Ecopetrol SA will invest in technology to boost output at oil fields it operates as the Colombian government sticks to a pledge to ban new drilling contracts, according to the company’s new Chief Executive Officer Ricardo Roa.

(Bloomberg) — Ecopetrol SA will invest in technology to boost output at oil fields it operates as the Colombian government sticks to a pledge to ban new drilling contracts, according to the company’s new Chief Executive Officer Ricardo Roa.  

Colombia’s state-controlled oil producer has some 85 exploration contracts of which only around 8% have been successful, Roa said Tuesday in an interview with Blu Radio. 

“From the environmental point of view, what is responsible is to no longer allow for the search of more fossil fuels,” Roa said. “With the existing contracts we have today, we have to be more successful in the exploration and discovery of oil and gas reserves to guarantee our energy security.”

President Gustavo Petro was elected last year, pledging to phase out oil and coal, which account for about half of exports. So far his administration has refused to issue any new exploration licenses, leaving drillers with few options other than to try to better exploit the concessions they already have. 

Ecopetrol will look to increase Colombia’s reserves of oil and gas which currently stand at the equivalent of around 8.7 years, according to Roa, who previously headed power company Grupo Energia Bogota. 

Venezuela Gas 

Should gas reserves start to dwindle, imports from Venezuela would be an option, he said. He added that pipeline operators such as Promigas SA and Grupo Energia Bogota’s unit TGI should be studying the unused gas pipeline that runs between Colombia and Venezuela, to see its current state of repair. 

“That’s an asset that provides reliability in supply” of gas for Colombia, Roa said. 

With oil accounting for about 15% of Colombia’s fiscal revenue and 30% of foreign direct investment, Petro’s plans have weighed on Colombian assets.
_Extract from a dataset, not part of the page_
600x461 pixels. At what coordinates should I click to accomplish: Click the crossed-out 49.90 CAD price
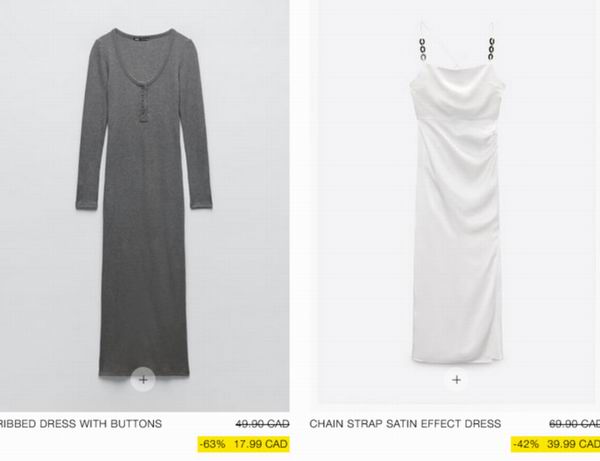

Ecopetrol’s stock has dropped 17% since Petro’s victory in June and extended losses on Tuesday, with shares falling as much as 4% in Bogota trading.  

Recovery Factor

After taking on his new role on Monday, Roa held a press conference where he told reporters that Ecopetrol will target an increase of two percentage points in its oil recovery factor, or the amount of crude that can be extracted from a reservoir. The factor is currently 18% to 20%, he said, without elaborating on what the technology will be.

The Petro administration, which took over in August, is also seeking to implement a ban on hydraulic fracking. Congress is currently discussing a bill that would halt the controversial method of oil extraction, which the previous government hoped would attract new investment and lift production. As a result, Ecopetrol scrapped two such pilot projects in Colombia last year. 

When asked about the Permian Basin joint venture with Occidental Petroleum Corp. in Texas, Roa said it was “very profitable.” If you get rid of one profitable asset, you would need to find something that is equally profitable, he said.